Secure Mutual Authentication and Key-Exchange Protocol Between PUF-Embedded IoT Endpoints

2021 
Device authentication and key exchange protocol are essential front line of access controls in IoT security, and physical unclonable function (PUF) is a key enabler to lightweight, low-power and secure authentication of internet enabled endpoint devices in IoT. Current PUF-enabled authentication protocol requires the verifier to store a sufficiently large number of challenge-response pairs (CRPs) of each of its interlocutors, which makes the protocol impractical in application scenarios where the verifier is a resource-constrained device, especially when the verifier needs to communicate with multiple PUF- embedded endpoints.
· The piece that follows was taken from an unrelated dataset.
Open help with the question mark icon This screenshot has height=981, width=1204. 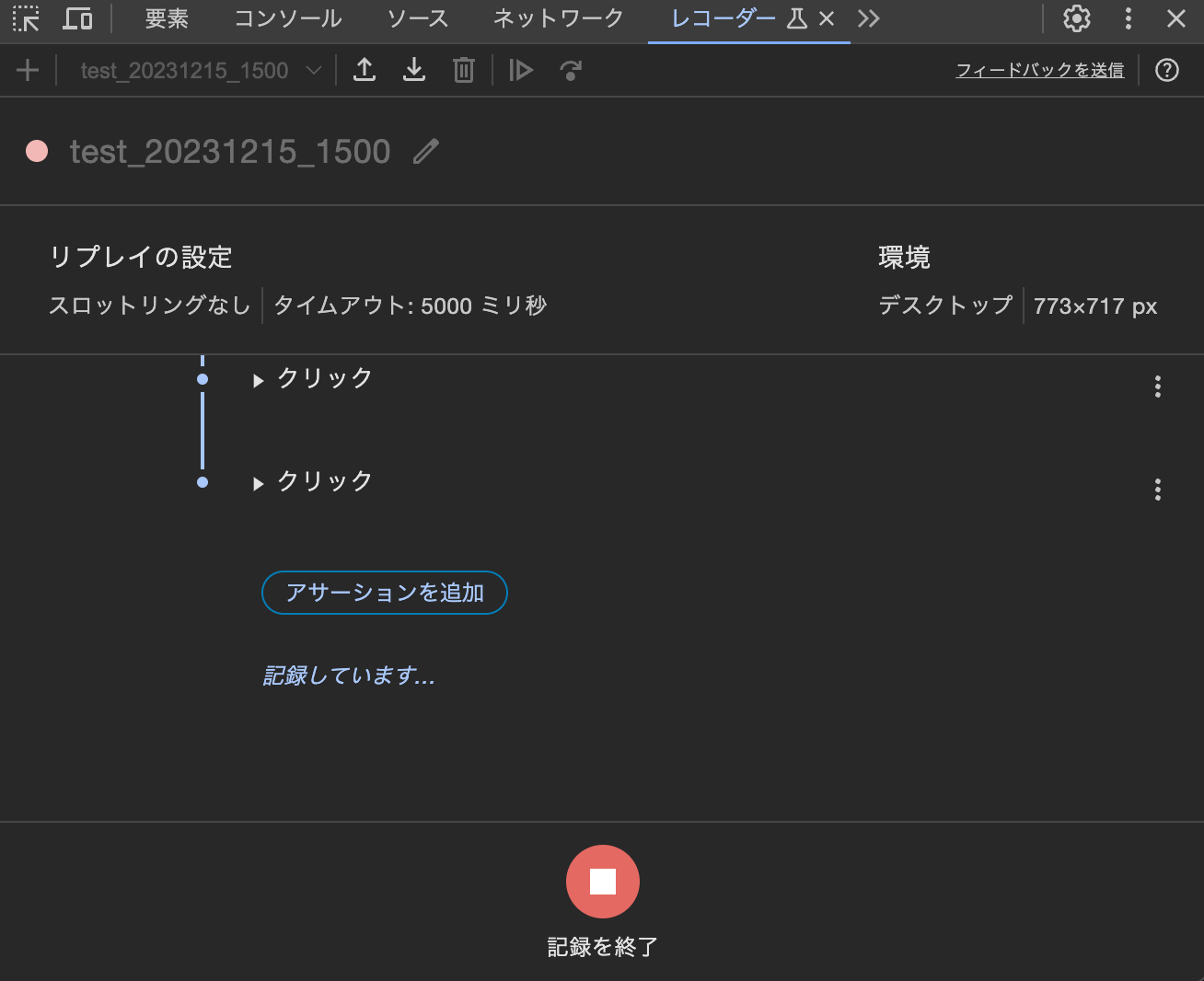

To solve this problem, a new lightweight PUF-based mutual authentication and key-exchange protocol is proposed in this paper to allow two resource-constrained PUF embedded endpoint devices to authenticate each other without the need to store the CRPs locally, and simultaneously establish the session key for secure data exchange without resorting to public-key algorithm. The PUF response reliability is mitigated by the use of reverse fuzzy extractor to offload the compute- intensive error decoding to the server during the initialization phase of the protocol. The proposed protocol is evaluated using ProVerif to corroborate its secrecy, mutual authenticity as well as resistance against replay and man-in-the-middle attacks.